- [Passage]:
= = = = =
General characteristics
- Class & type: LST-542-class tank landing ship; Aristaeus-class battle damage repair ship;
- Displacement: 1,781 long tons (1,810 t) light; 3,960 long tons (4,020 t) full load;
- Length: 328 ft (100 m) oa
- Beam: 50 ft (15 m)
- Draft: 11 ft 2 in (3.40 m)
- Installed power: 2 × 900 hp (670 kW) Electro-Motive Diesel 12-567A diesel engines; 1,800 shp (1,300 kW);
- Propulsion: 1 × Falk main reduction gears; 2 × Propellers;
- Speed: 11.6 kn (21.5 km/h; 13.3 mph)
- Complement: 15 officers, 271 enlisted men
- Armament: 2 × quad 40 mm (1.57 in) Bofors guns; 8 × single 20 mm (0.79 in) Oerlikon cannons;

= USS Sarpedon =

1944 LST-542-class tank landing ship

USS Sarpedon (ARB-7) was laid down as a United States Navy but was converted as one of twelve Aristaeus-class battle damage repair ships built for the Navy during World War II. Named for Sarpedon (in Greek mythology, a Lycian King, and a son of Zeus and Laodamia), and also she was the only US Naval vessel to bear the name.

==Construction==
Sarpedon was laid down as LST-956 on 11 July 1944, at Hingham, Massachusetts, by the Bethlehem-Hingham Shipyard; reclassified as a battle damage repair ship and named Sarpedon on 14 August 1944; launched on 21 August 1944; commissioned on 16 November 1944, for transit to the conversion yard; decommissioned on 29 November 1944, for conversion by the Maryland Drydock Company, of Baltimore, Maryland; and recommissioned on 19 March 1945.
= = = = =
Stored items
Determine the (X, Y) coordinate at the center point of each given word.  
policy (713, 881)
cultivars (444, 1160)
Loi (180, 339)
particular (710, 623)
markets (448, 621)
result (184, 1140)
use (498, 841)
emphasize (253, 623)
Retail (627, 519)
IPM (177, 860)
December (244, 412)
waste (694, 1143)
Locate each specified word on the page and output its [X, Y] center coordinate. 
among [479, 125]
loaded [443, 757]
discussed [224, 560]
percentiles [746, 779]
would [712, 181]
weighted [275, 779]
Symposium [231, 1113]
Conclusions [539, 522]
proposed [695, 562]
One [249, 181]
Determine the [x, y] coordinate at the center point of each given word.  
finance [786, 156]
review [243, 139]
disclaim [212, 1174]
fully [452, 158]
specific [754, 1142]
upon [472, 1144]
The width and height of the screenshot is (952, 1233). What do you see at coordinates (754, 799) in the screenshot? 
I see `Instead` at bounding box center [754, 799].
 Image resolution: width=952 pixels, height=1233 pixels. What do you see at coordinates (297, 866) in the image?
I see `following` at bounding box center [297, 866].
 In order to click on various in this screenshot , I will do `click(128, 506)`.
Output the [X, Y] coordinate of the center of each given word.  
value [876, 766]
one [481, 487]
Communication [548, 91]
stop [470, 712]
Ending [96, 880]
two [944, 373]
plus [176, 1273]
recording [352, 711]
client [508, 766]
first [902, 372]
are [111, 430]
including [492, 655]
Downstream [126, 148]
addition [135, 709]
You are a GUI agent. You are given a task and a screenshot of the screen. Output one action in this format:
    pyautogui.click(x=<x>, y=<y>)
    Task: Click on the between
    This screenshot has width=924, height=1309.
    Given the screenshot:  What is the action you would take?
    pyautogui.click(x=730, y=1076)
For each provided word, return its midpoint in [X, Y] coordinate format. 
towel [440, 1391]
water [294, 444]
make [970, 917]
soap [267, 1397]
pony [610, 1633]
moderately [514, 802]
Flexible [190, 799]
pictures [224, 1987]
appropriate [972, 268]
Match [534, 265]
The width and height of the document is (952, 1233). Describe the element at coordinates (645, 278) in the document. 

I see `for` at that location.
= = = = =
- [Assignment A]:
According to the USS Sarpedon passage, on what date was the ship recommissioned?
- [Assignment B]:
Decide whether each statement agrees with the USS Sarpedon passage: (i) Sarpedon was laid down by the Maryland Drydock Company. (ii) The ship's complement was 15 officers and 271 enlisted men. (iii) Sarpedon was one of twelve Aristaeus-class battle damage repair ships.
- [Assignment C]:
Carry the USS Sarpedon passage forward from its last sentence.

- [Exercise response A]:
19 March 1945.

- [Exercise response B]:
(i) No: "at Hingham, Massachusetts, by the Bethlehem-Hingham Shipyard"
(ii) Yes: "15 officers, 271 enlisted men"
(iii) Yes: "one of twelve Aristaeus-class battle damage repair ships"

- [Exercise response C]:
==Service history==
After shakedown, Sarpedon sailed from Norfolk, Virginia for the Pacific. Following brief stops at the Panama Canal Zone, San Pedro, Los Angeles, Pearl Harbor, Eniwetok, and Guam, Sarpedon arrived at Saipan on 2 July 1945. While awaiting further routing there, she began functioning as a repair ship, doing numerous jobs on equipment brought to her shops from other ships. She sailed for Okinawa on 1 August, and upon arrival at Naval Base Okinawa on 7 August, began work repairing the damage caused to ships there by heavy enemy air attacks and long continuous operations.

The Japanese surrendered on 15 August, but Sarpedon, plagued by a new enemy, the weather, continued to work in support of occupation forces. After riding out Typhoon Ida at anchor on 16 September, she went to sea to avoid the Typhoon Jean of 29 September, but was ordered to remain in port when a third, Typhoon Louise struck on 8 and 9 October. Many craft were wrecked in the harbor, but Sarpedons anchor held despite collisions with two barges and a PC which broke their moorings and crashed alongside. Later moving to Shanghai, China, Sarpedon continued to provide repair support to ships engaged in occupation duties until sailing from Shanghai, on 20 March 1946, for Bikini. However, her participation in the atomic bomb tests there was cancelled. After remaining at Kwajalein from 5 April to 8 May, she arrived at San Pedro, Los Angeles, on 28 May 1946, for inactivation. Sarpedon was decommissioned on 29 January 1947, and placed in reserve at San Diego.

Laid up in the Pacific Reserve Fleet, San Diego Group, she was struck from the Naval Vessel Register 15 April 1976; sold for scrapping 1 January 1977, by the Defense Reutilization and Marketing Service (DRMS); and acquired by Phaethon Shipping & Trading Corporation S.A., Panama, and renamed SS Petrola 133. The ship was broken up for scrap 30 May 1989.